── Data supplied ──

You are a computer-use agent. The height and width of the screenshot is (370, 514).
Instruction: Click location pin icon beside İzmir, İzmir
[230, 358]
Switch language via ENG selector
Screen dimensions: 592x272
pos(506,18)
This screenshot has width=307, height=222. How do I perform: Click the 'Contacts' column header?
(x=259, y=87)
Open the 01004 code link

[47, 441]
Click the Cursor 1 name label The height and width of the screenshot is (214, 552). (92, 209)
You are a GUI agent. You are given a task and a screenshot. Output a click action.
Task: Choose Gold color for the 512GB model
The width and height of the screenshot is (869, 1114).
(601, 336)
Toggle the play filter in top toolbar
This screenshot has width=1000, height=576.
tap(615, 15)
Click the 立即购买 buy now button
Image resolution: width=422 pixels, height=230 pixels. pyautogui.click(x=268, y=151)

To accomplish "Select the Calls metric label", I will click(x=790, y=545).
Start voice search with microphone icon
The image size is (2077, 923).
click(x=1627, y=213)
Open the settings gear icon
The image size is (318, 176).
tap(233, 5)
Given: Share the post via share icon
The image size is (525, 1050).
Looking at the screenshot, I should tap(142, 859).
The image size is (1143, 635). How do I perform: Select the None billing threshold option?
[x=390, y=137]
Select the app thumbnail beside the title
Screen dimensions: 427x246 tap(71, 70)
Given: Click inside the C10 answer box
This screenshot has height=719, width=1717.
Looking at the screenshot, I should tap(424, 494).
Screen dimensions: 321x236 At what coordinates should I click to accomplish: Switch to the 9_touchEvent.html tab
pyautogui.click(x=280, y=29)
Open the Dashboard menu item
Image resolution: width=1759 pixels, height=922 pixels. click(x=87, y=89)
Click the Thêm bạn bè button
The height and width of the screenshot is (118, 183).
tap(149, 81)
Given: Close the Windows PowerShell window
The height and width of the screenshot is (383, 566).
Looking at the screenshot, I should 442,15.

───

Your instructions
If a line falls between the first line of the records and the line containing "Task: Choose Gold color for the 512GB model", inclusive, repeat it exactly; leave out all others.

Task output
You are a computer-use agent. The height and width of the screenshot is (370, 514).
Instruction: Click location pin icon beside İzmir, İzmir
[230, 358]
Switch language via ENG selector
Screen dimensions: 592x272
pos(506,18)
This screenshot has width=307, height=222. How do I perform: Click the 'Contacts' column header?
(x=259, y=87)
Open the 01004 code link

[47, 441]
Click the Cursor 1 name label The height and width of the screenshot is (214, 552). (92, 209)
You are a GUI agent. You are given a task and a screenshot. Output a click action.
Task: Choose Gold color for the 512GB model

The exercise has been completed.